= Beginning of Section =

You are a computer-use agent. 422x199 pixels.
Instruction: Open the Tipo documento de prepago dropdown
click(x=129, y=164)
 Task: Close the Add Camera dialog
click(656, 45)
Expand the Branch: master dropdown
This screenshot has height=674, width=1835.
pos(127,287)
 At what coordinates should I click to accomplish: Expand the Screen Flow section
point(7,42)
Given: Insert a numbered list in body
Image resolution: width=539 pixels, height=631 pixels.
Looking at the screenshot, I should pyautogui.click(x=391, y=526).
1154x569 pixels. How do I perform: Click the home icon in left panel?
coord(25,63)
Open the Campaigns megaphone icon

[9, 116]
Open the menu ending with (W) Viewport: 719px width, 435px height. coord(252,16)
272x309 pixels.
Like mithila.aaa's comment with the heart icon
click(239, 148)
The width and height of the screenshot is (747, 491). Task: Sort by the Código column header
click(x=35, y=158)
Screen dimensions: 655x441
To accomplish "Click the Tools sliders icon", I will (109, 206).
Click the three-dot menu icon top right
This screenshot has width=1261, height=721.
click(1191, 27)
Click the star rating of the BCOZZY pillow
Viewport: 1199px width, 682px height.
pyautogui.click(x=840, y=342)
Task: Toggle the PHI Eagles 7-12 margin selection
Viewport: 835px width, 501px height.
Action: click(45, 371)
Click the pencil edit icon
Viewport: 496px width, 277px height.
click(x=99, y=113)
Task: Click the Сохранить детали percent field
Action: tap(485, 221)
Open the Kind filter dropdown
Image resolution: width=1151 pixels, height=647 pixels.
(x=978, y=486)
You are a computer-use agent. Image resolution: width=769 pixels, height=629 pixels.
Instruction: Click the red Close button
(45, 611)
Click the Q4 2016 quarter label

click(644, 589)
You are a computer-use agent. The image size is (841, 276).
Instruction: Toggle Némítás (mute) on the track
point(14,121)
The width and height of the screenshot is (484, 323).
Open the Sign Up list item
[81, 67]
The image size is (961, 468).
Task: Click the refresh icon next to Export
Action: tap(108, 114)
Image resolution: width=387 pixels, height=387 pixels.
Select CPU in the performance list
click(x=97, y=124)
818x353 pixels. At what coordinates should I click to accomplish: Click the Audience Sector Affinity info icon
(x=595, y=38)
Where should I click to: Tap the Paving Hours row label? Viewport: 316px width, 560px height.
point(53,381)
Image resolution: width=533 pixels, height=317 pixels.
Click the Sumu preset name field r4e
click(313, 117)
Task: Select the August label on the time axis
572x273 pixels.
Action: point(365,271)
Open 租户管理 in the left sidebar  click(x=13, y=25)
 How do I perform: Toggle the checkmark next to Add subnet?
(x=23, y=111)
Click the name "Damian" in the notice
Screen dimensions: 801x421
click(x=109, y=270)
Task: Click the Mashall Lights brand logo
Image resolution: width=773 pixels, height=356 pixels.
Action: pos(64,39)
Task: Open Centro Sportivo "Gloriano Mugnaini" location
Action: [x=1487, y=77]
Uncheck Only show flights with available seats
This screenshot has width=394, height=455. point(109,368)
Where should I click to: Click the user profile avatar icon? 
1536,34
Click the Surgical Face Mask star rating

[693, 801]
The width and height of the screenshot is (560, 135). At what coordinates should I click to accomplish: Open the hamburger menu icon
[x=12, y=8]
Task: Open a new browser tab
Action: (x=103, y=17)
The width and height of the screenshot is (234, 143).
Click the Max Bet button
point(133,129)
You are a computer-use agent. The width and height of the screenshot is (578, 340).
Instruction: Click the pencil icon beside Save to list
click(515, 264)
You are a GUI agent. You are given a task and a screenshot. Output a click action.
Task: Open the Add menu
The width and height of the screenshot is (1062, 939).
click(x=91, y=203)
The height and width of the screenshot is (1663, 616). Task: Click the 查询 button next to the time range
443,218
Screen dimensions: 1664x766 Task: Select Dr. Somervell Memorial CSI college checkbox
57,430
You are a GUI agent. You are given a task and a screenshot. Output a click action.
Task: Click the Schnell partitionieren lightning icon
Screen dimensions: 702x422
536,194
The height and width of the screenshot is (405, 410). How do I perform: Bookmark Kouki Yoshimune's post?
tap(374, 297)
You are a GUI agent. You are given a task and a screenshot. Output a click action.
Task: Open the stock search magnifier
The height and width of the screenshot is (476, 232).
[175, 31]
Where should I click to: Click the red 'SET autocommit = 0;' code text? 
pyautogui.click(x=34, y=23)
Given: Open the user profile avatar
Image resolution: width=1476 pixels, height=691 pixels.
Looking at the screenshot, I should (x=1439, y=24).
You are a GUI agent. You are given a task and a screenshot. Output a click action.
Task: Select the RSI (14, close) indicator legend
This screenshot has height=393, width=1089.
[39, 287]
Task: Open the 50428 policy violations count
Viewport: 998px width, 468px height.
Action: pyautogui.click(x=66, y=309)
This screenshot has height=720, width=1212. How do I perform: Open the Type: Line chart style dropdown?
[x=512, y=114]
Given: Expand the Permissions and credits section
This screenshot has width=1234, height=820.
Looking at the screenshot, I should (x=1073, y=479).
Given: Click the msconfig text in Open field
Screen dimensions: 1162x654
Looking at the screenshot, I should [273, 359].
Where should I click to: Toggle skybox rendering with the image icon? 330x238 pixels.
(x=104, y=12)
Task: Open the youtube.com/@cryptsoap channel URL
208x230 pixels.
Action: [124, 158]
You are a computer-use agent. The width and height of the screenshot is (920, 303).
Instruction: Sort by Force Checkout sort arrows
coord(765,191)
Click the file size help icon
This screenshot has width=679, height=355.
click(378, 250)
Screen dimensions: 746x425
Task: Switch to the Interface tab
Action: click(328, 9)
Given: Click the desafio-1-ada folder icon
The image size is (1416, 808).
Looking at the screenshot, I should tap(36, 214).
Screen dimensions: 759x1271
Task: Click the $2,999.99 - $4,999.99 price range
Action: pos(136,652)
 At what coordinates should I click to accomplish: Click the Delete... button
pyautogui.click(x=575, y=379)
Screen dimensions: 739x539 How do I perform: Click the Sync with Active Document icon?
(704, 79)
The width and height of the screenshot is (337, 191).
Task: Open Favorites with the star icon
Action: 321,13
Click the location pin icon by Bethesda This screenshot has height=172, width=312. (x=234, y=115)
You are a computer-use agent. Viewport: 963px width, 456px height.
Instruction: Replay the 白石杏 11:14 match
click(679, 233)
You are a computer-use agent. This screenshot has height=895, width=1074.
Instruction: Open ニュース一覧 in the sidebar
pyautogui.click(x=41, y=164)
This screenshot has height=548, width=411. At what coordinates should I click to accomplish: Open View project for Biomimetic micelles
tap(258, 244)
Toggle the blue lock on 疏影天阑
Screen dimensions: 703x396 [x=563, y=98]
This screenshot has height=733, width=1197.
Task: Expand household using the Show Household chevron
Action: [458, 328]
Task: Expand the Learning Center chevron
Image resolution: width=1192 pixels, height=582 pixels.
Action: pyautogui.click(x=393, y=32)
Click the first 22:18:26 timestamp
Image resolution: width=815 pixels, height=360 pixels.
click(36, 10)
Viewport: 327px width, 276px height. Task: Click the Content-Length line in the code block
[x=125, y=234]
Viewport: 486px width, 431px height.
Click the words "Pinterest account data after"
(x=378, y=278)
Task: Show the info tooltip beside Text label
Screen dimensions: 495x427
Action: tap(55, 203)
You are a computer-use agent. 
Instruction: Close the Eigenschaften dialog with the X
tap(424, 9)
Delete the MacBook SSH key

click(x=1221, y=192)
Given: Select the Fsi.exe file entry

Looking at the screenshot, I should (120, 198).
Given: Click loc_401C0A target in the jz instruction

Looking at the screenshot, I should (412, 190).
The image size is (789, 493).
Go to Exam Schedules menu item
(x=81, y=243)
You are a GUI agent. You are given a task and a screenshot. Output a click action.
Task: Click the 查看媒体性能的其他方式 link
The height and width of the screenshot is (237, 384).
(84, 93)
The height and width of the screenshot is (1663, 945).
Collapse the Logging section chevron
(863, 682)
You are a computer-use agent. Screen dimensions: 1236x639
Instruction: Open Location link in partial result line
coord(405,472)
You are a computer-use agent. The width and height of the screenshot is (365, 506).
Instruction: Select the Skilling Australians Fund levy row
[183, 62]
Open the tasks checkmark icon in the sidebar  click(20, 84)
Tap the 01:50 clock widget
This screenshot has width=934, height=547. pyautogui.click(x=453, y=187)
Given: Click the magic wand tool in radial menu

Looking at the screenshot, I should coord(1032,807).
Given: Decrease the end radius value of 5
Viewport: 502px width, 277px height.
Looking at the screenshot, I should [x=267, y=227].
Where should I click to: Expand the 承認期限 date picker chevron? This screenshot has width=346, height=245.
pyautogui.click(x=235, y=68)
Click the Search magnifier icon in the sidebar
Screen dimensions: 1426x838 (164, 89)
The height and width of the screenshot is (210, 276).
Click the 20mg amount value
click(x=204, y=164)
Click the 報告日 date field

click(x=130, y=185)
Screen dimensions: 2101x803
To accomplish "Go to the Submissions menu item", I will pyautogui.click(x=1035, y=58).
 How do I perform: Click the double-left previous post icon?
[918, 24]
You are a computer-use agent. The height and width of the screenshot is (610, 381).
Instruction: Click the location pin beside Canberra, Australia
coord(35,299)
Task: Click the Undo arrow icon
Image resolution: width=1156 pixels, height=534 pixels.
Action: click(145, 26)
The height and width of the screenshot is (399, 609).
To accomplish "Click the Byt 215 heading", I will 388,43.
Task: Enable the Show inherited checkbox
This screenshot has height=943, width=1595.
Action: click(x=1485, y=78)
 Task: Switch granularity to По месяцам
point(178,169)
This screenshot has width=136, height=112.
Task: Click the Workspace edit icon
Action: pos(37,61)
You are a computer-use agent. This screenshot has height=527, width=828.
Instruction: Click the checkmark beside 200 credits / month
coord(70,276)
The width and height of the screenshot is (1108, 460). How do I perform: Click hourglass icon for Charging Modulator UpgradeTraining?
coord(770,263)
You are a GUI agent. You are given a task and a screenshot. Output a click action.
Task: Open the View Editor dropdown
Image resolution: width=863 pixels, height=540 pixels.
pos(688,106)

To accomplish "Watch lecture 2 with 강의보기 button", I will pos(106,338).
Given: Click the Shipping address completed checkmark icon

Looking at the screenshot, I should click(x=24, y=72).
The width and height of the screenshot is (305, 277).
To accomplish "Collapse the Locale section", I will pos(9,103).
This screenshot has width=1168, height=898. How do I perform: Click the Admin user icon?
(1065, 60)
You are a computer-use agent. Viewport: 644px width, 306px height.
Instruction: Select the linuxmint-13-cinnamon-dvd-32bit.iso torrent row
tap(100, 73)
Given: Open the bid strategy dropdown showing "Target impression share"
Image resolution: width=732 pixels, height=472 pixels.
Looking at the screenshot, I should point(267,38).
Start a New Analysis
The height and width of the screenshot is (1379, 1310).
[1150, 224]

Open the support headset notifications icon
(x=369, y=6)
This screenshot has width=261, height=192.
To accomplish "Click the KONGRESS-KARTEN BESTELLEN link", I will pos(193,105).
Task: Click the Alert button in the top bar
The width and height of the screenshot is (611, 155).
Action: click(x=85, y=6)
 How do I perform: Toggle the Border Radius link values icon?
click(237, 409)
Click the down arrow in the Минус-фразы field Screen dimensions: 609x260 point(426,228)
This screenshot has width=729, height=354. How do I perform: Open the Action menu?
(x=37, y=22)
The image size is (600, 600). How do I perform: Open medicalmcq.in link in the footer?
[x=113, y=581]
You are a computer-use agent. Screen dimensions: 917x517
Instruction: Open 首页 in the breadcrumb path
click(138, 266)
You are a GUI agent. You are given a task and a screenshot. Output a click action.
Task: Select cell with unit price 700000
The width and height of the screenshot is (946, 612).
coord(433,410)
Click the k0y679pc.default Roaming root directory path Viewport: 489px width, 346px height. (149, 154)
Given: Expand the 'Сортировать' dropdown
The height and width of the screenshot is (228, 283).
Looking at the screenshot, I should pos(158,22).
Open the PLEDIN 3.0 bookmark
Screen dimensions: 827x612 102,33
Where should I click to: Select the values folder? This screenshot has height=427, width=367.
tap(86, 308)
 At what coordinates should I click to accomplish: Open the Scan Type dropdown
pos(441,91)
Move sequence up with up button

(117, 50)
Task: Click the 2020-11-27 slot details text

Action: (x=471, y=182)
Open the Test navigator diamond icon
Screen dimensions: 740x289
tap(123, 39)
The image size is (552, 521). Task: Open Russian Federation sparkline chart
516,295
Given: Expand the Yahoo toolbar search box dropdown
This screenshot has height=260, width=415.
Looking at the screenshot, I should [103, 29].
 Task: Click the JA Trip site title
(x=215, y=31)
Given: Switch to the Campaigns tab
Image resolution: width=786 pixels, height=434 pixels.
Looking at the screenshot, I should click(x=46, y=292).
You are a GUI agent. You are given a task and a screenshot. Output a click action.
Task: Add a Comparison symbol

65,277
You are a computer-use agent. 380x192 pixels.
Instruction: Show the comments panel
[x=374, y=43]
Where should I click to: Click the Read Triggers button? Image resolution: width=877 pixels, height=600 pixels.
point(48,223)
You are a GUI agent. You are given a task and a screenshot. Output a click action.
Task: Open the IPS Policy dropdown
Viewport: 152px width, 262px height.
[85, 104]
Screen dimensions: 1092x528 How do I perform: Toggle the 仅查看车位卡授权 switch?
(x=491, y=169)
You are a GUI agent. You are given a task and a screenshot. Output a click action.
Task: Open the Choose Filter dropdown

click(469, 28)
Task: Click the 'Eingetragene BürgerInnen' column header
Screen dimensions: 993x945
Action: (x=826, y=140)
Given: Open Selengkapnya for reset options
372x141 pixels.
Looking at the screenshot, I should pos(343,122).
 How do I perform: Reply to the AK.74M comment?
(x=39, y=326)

= End of Section =

* **Exercise prompt**:
Read through the material above, and whenever a line contains "will", copy it.

* **Reply**:
To accomplish "Click the Tools sliders icon", I will (109, 206).
To accomplish "Go to the Submissions menu item", I will pyautogui.click(x=1035, y=58).
To accomplish "Click the Byt 215 heading", I will 388,43.
To accomplish "Watch lecture 2 with 강의보기 button", I will pos(106,338).
To accomplish "Collapse the Locale section", I will pos(9,103).
To accomplish "Click the KONGRESS-KARTEN BESTELLEN link", I will pos(193,105).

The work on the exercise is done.